---------- DATA SHOWN
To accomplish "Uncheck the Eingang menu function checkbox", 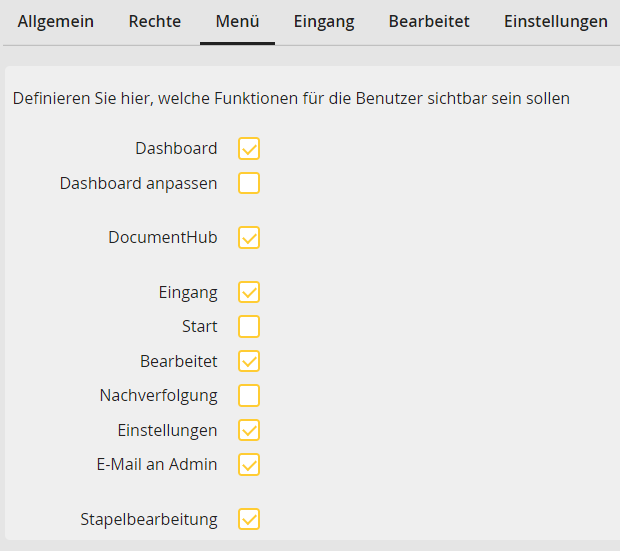I will coord(249,292).
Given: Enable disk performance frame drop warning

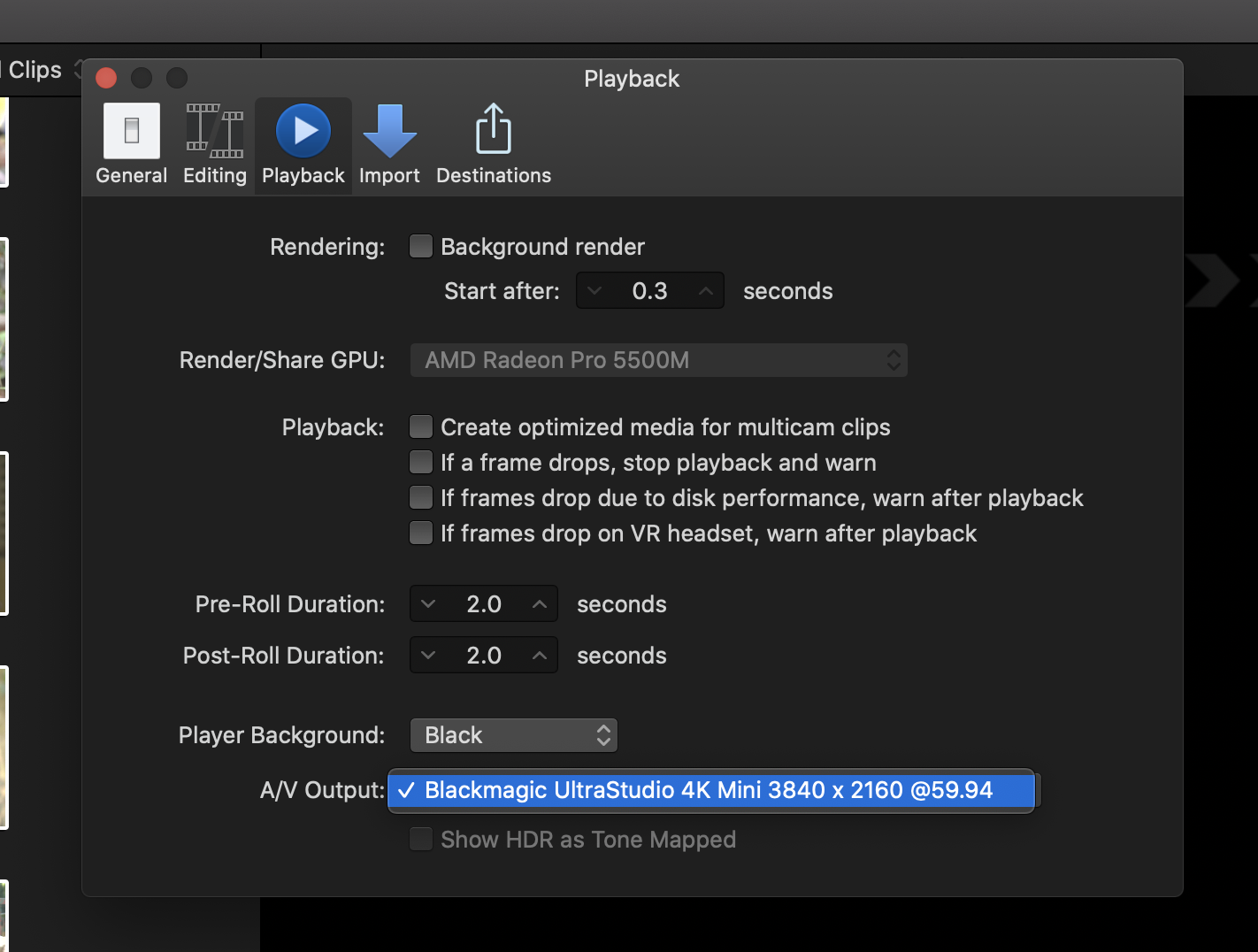Looking at the screenshot, I should pos(421,498).
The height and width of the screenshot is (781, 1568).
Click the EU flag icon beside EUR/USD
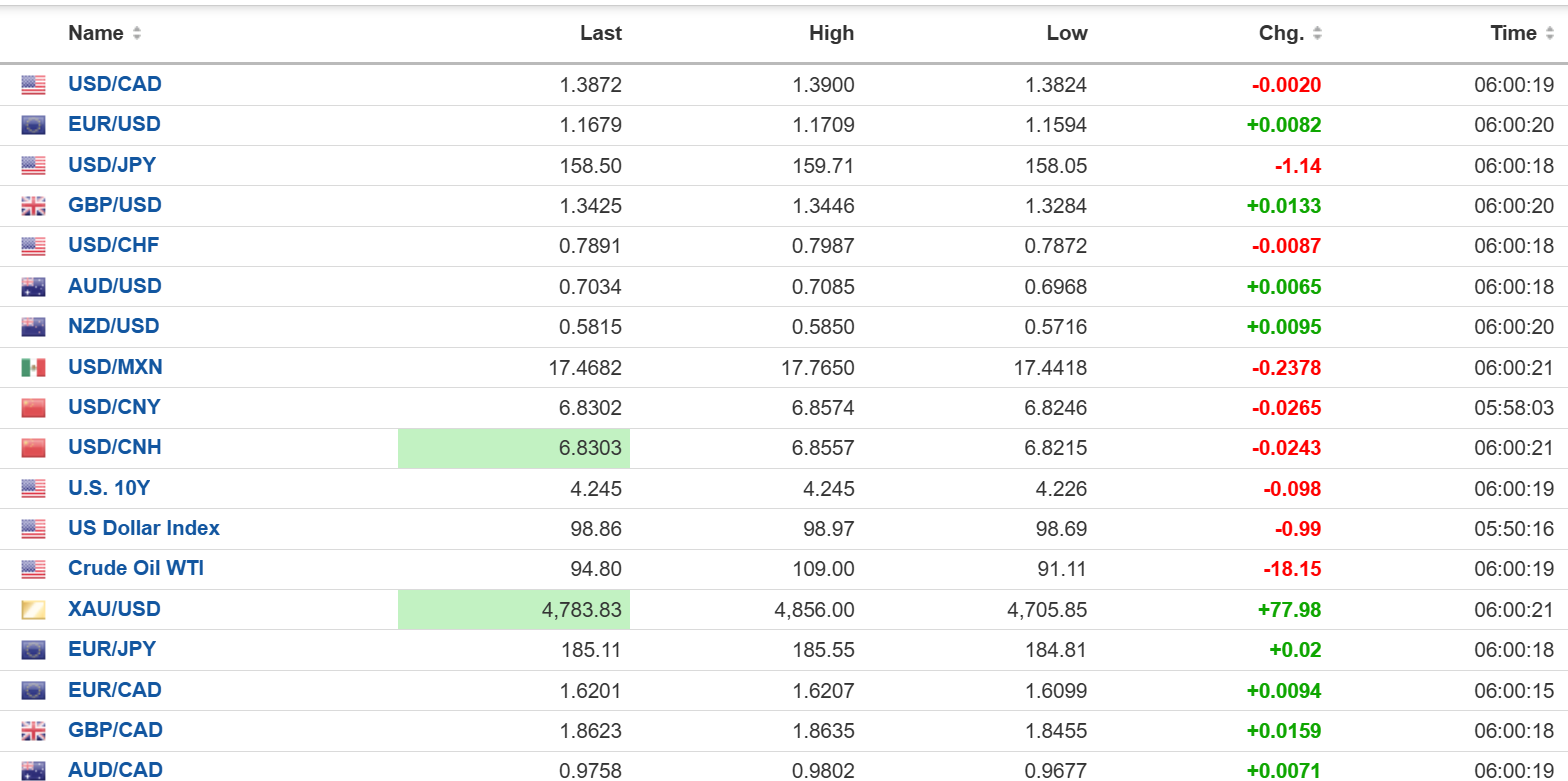[x=33, y=126]
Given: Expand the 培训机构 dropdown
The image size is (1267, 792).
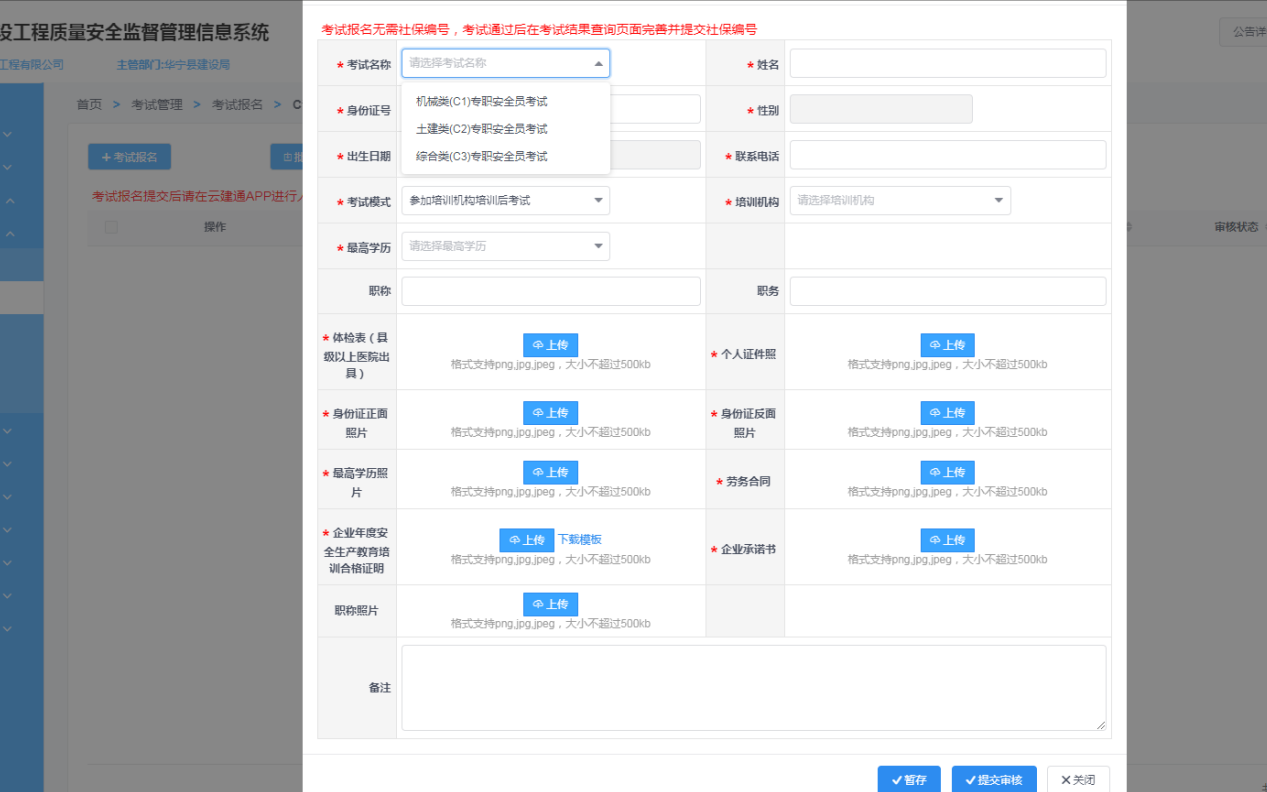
--------------------
> EXERCISE AIM:
From the line that contains "Given: Expand the 培训机构 dropdown" through the last line of the listing, copy each line exactly; both end lines stay in, and pictures stay out.

> WRITTEN RESPONSE:
Given: Expand the 培训机构 dropdown
The image size is (1267, 792).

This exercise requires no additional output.